- **AIM OF THE TASK**
From the material below, pull each line containing the string "agent".

- **PROVIDED DATA**
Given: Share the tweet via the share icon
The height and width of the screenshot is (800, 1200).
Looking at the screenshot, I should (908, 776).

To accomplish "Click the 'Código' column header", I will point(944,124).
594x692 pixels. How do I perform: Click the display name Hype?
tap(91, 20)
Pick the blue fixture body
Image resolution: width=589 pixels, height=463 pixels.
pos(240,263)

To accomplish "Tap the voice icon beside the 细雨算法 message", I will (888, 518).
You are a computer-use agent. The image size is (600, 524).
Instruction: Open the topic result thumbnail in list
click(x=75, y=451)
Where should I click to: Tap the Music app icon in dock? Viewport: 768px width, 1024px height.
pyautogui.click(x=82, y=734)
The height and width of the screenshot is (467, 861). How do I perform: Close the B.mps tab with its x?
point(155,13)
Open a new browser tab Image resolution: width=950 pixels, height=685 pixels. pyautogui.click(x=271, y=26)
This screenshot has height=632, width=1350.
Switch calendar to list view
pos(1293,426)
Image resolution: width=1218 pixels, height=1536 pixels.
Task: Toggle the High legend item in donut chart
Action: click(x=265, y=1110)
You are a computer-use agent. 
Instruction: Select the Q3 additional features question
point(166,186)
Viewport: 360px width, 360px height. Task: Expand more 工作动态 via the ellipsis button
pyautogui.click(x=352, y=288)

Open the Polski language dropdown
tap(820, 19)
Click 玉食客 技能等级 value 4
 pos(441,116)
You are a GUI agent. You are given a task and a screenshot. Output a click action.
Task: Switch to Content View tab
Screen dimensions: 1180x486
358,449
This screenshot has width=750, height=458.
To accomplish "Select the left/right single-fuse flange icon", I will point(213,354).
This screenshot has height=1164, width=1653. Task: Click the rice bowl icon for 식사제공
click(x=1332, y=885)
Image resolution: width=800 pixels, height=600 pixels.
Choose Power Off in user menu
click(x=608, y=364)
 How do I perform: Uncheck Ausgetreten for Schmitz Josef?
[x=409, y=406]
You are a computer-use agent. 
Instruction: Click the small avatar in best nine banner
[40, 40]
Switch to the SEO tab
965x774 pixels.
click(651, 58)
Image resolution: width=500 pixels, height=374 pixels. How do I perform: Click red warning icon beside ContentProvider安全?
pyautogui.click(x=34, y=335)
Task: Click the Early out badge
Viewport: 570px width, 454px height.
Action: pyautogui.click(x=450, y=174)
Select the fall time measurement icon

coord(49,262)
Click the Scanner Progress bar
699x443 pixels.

- **EXERCISE ANSWER**
You are a computer-use agent. The image size is (600, 524).
You are a computer-use agent. 
You are a GUI agent. You are given a task and a screenshot. Output a click action.
You are a computer-use agent. 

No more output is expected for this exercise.